Check the data underneath for lines holding the word "Uncheck", and state only how many you find.
(Extracted records begins)
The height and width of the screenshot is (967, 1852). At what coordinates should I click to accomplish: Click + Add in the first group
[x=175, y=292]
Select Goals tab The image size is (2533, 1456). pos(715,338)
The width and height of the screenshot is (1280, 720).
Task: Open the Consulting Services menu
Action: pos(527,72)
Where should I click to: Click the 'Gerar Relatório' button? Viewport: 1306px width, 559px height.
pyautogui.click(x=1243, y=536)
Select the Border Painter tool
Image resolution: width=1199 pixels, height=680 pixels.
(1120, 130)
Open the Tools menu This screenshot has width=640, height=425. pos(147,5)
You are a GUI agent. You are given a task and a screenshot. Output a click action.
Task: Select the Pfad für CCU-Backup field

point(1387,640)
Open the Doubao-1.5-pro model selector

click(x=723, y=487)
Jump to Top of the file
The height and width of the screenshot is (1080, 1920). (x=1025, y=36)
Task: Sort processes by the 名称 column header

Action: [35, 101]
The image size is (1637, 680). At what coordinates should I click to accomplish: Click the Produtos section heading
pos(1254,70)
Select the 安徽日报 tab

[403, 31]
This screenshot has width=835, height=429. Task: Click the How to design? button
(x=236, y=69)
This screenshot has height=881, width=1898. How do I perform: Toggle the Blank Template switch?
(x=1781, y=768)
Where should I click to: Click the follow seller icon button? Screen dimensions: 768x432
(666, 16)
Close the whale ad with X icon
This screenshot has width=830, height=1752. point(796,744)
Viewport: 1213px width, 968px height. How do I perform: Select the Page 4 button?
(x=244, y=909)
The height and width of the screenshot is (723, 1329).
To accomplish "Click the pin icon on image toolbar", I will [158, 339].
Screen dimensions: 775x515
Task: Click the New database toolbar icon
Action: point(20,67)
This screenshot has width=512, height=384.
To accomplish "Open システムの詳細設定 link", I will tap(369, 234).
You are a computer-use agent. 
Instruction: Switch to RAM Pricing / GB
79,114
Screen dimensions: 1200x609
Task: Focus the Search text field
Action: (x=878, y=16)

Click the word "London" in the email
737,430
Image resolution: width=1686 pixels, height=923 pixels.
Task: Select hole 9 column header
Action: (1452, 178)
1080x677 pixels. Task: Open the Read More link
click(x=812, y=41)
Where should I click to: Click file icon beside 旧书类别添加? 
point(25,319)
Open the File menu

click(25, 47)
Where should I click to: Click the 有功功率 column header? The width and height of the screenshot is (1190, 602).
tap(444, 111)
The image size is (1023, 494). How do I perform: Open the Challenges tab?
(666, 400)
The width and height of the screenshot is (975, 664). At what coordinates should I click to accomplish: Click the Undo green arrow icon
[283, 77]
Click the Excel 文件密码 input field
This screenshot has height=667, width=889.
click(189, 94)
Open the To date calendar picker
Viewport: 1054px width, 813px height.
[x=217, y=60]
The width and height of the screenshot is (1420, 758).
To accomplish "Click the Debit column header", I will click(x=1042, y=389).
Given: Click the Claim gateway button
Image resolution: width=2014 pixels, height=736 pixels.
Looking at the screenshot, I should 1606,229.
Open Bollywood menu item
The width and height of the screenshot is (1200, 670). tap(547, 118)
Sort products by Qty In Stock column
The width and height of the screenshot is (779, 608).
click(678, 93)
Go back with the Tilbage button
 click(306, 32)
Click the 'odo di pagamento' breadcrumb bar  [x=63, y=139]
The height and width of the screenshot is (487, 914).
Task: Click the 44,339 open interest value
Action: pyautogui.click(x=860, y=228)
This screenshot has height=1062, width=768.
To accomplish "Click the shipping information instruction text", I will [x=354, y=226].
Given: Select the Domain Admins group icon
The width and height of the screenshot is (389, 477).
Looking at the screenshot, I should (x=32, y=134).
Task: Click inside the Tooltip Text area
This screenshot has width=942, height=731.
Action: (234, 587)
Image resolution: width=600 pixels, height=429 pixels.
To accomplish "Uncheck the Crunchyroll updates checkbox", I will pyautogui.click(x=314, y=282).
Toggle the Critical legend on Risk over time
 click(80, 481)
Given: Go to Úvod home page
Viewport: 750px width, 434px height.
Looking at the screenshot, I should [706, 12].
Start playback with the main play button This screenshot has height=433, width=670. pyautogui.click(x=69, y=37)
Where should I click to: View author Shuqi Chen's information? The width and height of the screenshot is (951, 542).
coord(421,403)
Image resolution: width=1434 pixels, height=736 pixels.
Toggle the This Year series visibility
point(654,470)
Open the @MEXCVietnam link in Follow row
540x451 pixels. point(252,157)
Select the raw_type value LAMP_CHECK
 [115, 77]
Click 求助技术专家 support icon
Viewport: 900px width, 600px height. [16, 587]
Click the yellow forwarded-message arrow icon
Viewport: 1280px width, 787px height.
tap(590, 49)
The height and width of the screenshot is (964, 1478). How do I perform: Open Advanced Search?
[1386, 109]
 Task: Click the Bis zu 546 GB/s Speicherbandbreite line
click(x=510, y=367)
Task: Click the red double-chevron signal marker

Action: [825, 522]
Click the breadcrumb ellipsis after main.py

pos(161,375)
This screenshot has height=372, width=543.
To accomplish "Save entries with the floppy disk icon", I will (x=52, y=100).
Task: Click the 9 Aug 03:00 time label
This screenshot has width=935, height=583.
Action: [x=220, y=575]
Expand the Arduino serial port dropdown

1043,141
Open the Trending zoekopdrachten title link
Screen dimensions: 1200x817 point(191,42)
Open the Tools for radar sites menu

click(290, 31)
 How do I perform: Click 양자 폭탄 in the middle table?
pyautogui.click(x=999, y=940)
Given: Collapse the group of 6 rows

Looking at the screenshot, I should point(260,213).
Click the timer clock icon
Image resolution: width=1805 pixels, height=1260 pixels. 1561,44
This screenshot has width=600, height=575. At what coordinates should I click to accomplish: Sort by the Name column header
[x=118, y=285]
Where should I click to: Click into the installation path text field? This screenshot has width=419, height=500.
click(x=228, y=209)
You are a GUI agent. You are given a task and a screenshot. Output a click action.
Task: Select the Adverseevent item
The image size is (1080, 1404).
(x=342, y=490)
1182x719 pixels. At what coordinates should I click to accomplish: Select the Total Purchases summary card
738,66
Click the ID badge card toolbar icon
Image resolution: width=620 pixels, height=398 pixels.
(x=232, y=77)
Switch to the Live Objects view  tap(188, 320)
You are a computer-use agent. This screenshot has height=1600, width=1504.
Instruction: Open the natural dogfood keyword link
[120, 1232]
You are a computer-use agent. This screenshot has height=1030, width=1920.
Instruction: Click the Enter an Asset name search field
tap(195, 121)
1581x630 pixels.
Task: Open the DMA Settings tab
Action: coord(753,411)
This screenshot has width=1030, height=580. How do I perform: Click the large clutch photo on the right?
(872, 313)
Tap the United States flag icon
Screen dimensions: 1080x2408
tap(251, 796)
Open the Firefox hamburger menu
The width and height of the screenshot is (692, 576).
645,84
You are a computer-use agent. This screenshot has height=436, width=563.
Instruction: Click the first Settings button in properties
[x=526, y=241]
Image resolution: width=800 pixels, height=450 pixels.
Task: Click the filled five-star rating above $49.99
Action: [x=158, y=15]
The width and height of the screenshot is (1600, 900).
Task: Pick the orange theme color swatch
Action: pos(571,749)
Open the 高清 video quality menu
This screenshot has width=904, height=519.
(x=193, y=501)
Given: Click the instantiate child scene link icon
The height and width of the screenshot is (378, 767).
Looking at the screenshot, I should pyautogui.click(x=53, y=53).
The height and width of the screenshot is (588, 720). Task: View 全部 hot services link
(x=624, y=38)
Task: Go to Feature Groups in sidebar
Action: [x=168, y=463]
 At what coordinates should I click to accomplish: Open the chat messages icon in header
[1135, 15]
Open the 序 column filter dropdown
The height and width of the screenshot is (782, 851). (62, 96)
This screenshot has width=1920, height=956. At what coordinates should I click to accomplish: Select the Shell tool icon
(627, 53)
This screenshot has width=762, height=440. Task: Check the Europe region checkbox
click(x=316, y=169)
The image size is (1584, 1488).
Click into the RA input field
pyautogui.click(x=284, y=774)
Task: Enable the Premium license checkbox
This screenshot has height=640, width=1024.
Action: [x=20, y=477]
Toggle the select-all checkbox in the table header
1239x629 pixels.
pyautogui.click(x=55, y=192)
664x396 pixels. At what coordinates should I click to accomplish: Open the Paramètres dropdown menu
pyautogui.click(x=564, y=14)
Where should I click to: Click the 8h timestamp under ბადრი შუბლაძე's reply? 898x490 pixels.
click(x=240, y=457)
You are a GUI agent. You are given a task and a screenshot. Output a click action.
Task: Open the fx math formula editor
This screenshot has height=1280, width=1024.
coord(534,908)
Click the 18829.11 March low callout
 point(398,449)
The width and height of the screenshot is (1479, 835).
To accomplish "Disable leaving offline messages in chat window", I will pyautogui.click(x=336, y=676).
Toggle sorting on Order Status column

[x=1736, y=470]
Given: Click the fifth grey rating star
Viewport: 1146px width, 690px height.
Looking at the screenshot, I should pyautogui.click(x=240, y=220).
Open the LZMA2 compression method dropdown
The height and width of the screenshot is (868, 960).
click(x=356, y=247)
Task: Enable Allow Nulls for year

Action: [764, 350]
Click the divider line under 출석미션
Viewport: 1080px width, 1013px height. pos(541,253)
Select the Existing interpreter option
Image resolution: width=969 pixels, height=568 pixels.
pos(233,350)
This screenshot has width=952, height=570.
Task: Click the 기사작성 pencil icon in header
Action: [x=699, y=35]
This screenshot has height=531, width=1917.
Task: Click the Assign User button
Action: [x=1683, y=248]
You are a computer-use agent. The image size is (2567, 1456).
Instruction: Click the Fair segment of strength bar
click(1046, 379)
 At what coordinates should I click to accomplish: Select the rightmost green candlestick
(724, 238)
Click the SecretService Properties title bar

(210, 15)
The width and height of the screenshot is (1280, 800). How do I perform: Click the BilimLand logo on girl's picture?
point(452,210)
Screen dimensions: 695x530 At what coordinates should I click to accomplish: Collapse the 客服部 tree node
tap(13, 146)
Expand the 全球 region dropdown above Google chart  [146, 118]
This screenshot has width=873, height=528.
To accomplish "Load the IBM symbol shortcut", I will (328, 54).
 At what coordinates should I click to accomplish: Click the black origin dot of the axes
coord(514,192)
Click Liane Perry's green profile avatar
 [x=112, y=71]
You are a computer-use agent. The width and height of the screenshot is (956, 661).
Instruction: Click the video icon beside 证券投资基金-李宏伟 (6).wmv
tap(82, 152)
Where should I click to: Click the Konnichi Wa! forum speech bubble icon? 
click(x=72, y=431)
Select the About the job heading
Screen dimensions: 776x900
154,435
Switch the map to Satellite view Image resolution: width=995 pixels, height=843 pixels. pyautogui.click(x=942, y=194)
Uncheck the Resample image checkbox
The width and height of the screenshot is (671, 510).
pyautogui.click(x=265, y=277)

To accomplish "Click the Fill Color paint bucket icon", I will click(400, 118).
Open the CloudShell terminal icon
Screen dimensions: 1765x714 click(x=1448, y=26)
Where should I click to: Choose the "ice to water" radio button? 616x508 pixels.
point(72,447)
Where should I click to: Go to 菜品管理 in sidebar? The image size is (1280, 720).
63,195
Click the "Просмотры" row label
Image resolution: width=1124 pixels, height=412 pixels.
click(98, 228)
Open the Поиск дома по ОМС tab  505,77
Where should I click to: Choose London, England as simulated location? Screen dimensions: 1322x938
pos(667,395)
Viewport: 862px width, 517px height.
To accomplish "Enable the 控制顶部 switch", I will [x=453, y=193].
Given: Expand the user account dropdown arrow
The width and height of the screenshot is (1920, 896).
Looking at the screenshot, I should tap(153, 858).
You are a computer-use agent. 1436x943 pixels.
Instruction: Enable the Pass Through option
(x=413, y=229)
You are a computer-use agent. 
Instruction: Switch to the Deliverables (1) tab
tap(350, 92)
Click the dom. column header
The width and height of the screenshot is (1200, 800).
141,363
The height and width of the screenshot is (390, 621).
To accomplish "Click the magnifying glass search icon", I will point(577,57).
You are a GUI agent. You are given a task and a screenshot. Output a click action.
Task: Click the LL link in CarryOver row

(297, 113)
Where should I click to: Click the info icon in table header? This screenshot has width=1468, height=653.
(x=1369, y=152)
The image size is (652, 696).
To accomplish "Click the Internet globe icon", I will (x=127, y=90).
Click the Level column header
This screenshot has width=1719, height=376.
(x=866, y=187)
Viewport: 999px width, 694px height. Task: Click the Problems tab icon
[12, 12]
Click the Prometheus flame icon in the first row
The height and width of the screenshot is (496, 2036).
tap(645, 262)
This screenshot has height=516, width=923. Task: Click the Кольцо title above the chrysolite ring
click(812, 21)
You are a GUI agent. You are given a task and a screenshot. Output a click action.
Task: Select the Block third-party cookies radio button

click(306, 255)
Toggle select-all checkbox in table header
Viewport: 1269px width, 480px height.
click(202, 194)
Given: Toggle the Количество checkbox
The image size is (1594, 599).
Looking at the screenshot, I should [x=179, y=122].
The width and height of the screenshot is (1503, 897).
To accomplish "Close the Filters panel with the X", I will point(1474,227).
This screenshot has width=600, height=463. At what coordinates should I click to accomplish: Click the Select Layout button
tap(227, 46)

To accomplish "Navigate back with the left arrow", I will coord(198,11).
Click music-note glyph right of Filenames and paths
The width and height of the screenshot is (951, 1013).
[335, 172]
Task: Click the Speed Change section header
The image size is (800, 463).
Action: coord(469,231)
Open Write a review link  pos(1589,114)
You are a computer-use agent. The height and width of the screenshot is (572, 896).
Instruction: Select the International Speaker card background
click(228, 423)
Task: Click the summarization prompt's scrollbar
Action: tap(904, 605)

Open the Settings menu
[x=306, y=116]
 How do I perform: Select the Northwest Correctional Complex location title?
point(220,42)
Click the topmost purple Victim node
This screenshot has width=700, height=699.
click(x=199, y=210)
(Extracted records ends)
§ Written response: 2